Key Takeaways
- Wells Fargo reduced its S&P 500 year-end projection from 7,800 to 7,300 due to unexpected Iran conflict escalation
- Market analytics reveal stocks are now factoring in greater war exposure than oil volatility risk for the first time
- The Nasdaq 100 has experienced a 29% decline in its forward price-to-earnings multiple from recent highs
- The bank maintains earnings per share projections of $315 for 2026 and $365 for 2027
- Wells Fargo emphasizes its continued long-term optimism toward U.S. equities despite current headwinds
Wells Fargo’s Ohsung Kwon has adjusted his S&P 500 price target downward from 7,800 to 7,300 for year-end. The adjustment comes as geopolitical tensions surrounding Iran introduce unforeseen market volatility.
According to Kwon, the escalating conflict was not incorporated into the firm’s initial 2026 projections. The analyst emphasized that this development represents an additional risk factor that requires recalibration of market expectations.

The S&P 500 currently sits near 6,343, reflecting a year-to-date decline of approximately 7.7%. Wells Fargo calculated its updated baseline using averaged pricing data from late February through late March.
The firm’s proprietary conflict assessment model revealed an unprecedented pattern. Market participants are now incorporating more risk premium related to direct war exposure than to oil price volatility, marking a historical shift in risk perception.
Valuation metrics have compressed significantly, with the Nasdaq 100’s forward P/E ratio declining 29% from peak levels. Roughly one-third of S&P 500 constituents now trade at valuations at least one standard deviation beneath their five-year historical averages.
Challenging Economic Backdrop Creates Dual Risk Scenario
Kwon characterized the present macroeconomic environment as presenting a “lose-lose” dynamic as investors await critical economic releases this week. Robust economic indicators could reinforce the Federal Reserve’s inclination to maintain elevated interest rates. Conversely, disappointing data might amplify stagflation concerns and accelerate capital outflows from equities.
The bank’s inventory-tracking model has identified emerging inflationary pressures expected to materialize in the second half of the year. This framework suggests price acceleration above current baseline expectations.
Yet despite these near-term challenges, Wells Fargo maintains it has not adopted an outright pessimistic stance. The institution’s PRSM analytical framework—encompassing Profits, Rates, Sentiment, and Macro factors—continues to project a 14% gain over the coming twelve months.

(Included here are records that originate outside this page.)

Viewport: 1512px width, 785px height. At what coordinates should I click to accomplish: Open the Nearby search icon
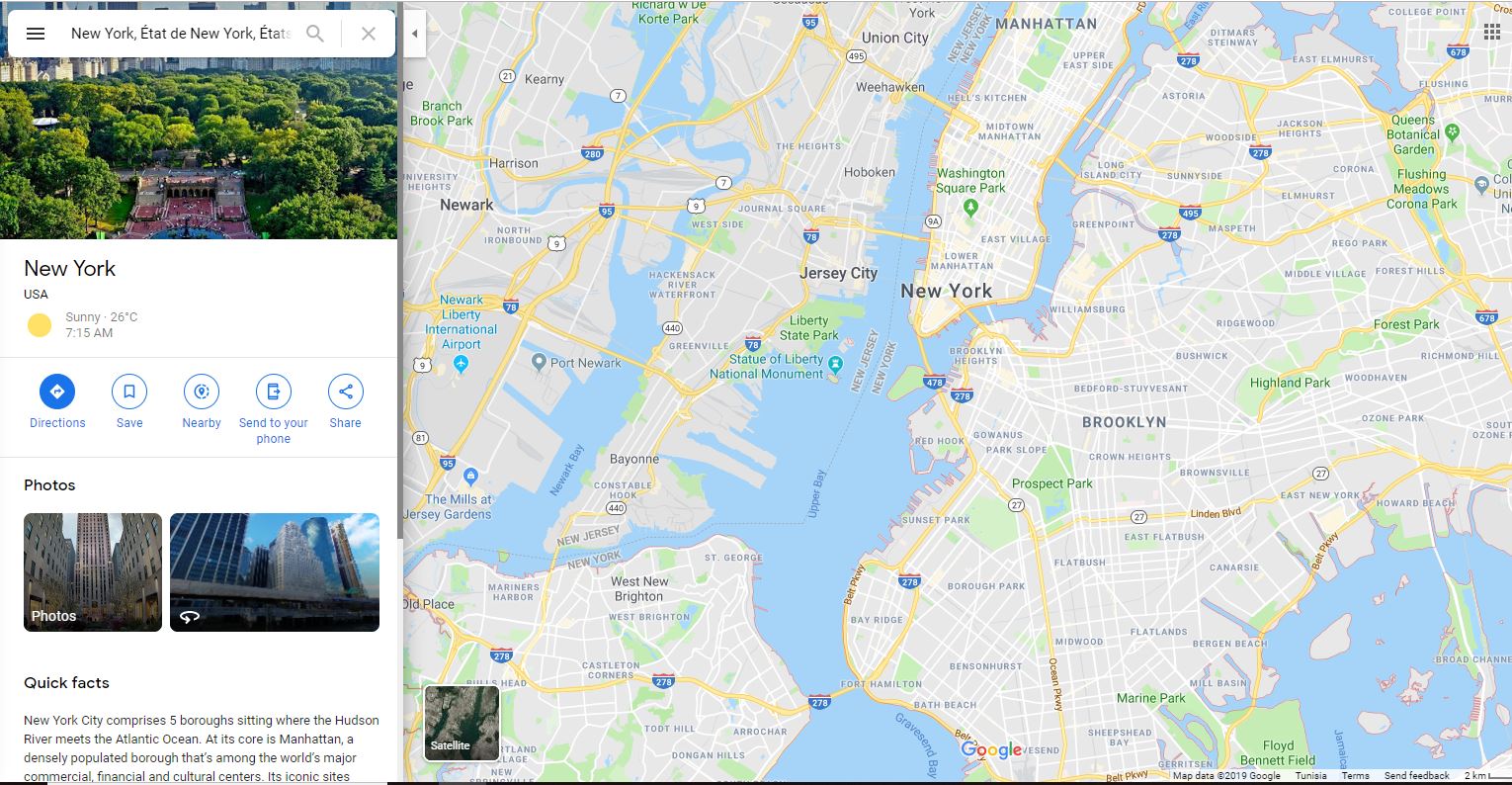point(202,392)
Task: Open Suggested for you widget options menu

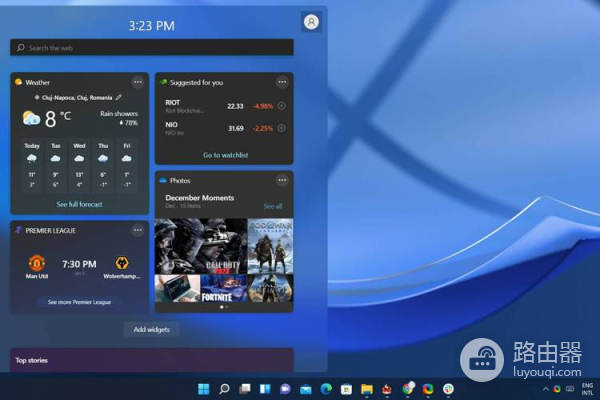Action: pos(282,82)
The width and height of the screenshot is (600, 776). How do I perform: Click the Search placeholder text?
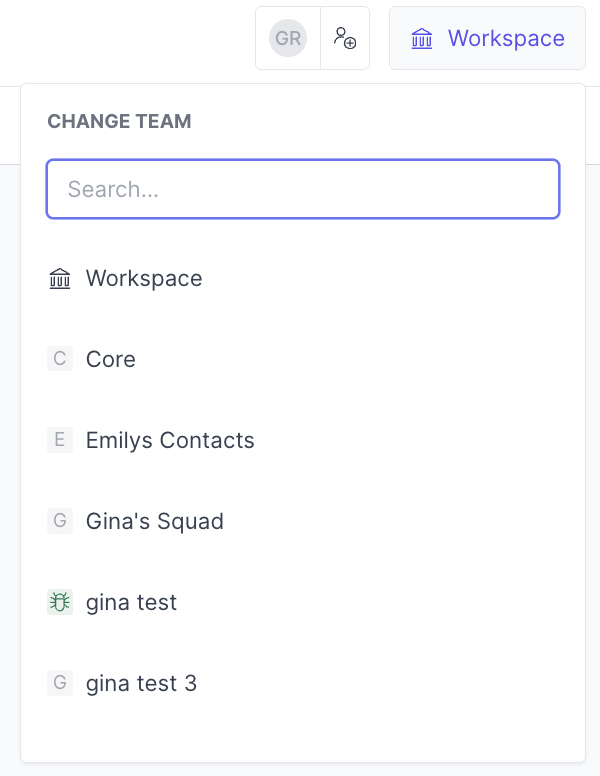click(113, 189)
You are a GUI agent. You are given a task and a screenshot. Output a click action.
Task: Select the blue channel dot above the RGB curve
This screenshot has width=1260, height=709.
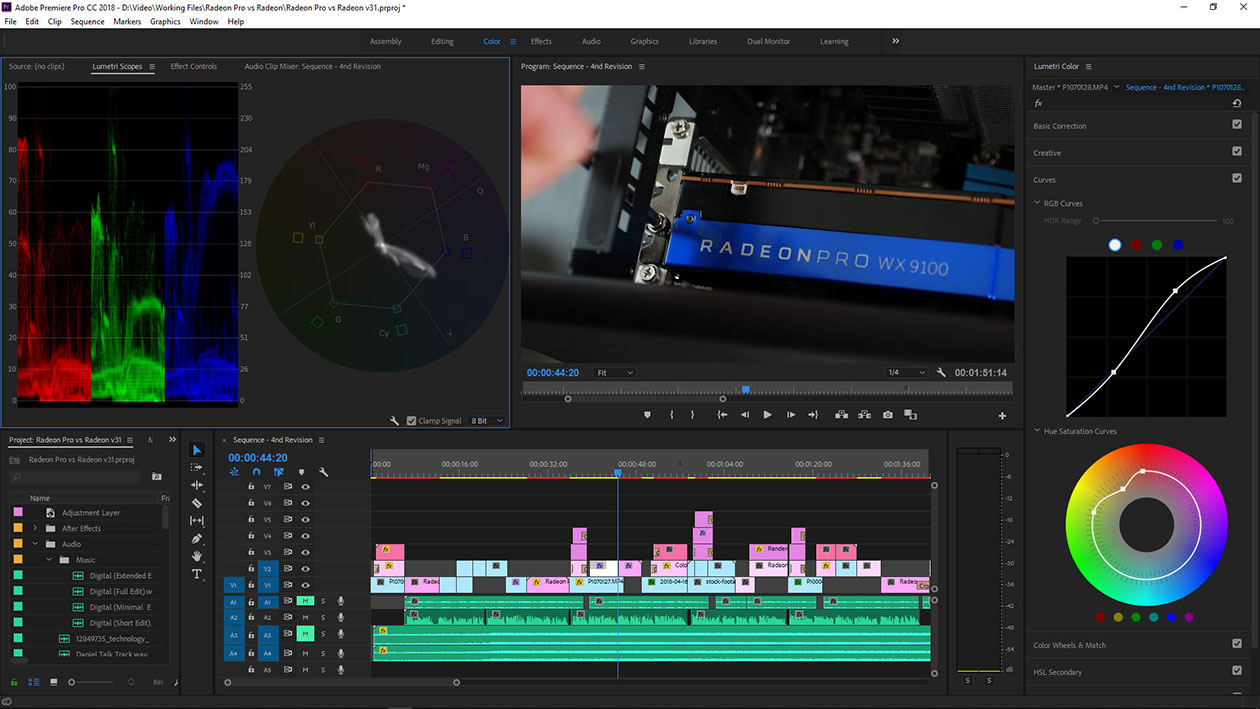[1178, 244]
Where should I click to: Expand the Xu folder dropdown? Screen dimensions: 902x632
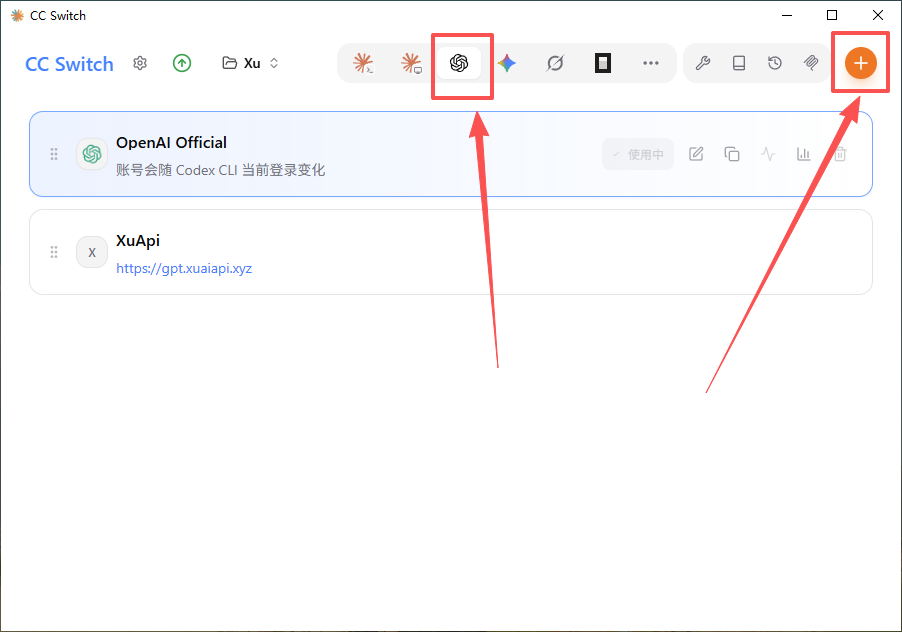pos(251,63)
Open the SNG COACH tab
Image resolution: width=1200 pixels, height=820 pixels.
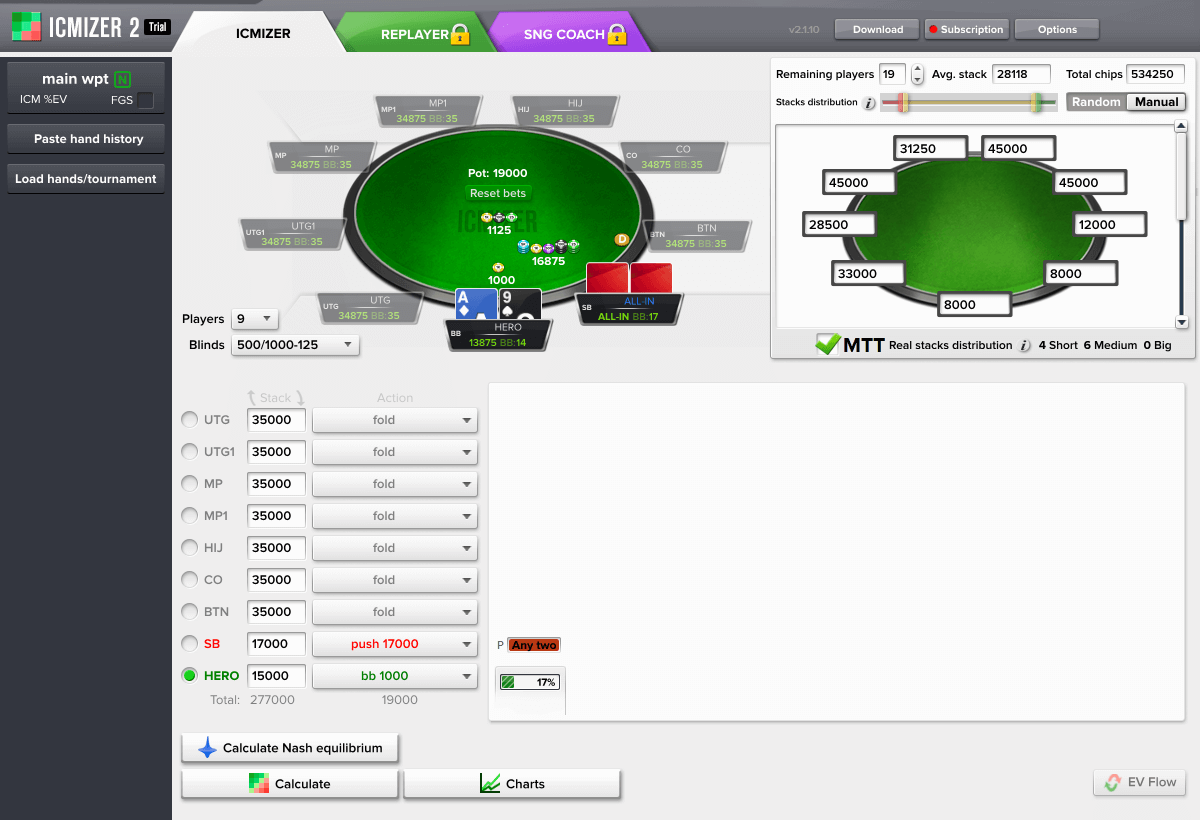pyautogui.click(x=565, y=34)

Earnings forecasts have not been adjusted, with per-share estimates holding at $315 for 2026 and $365 for 2027. The firm anticipates corporate profitability will demonstrate durability despite increasing macroeconomic complexity.
Capital Flows Remain Resilient Through Turmoil
A notable observation from Kwon’s analysis: equity funds have continued to receive positive inflows following the outbreak of hostilities. This pattern diverges from historical responses to geopolitical disruptions, when investors typically withdrew capital rapidly.
Kwon interpreted this behavior as indicating investors are implementing hedging strategies rather than executing wholesale portfolio liquidations. This approach reflects expectations that economic disruptions will prove temporary in nature.
Additionally, March data revealed that analyst upgrades exceeded downgrades across the broader market. This trend demonstrates sustained conviction in corporate earnings trajectories despite the ongoing international crisis.
Wells Fargo outlined five fundamental pillars supporting its constructive long-term outlook. These factors encompass limited oil market disruption, valuation normalization, domestic energy self-sufficiency, robust free cash flow generation among leading technology firms, and accelerating inventory replenishment cycles.
“We believe a lot has been priced into stocks already,” Kwon wrote. “However, other than a firm resolution, we don’t see many upside catalysts.”
The S&P 500 stands at 6,343 as of March 31, 2026, with the market down 7.7% year-to-date.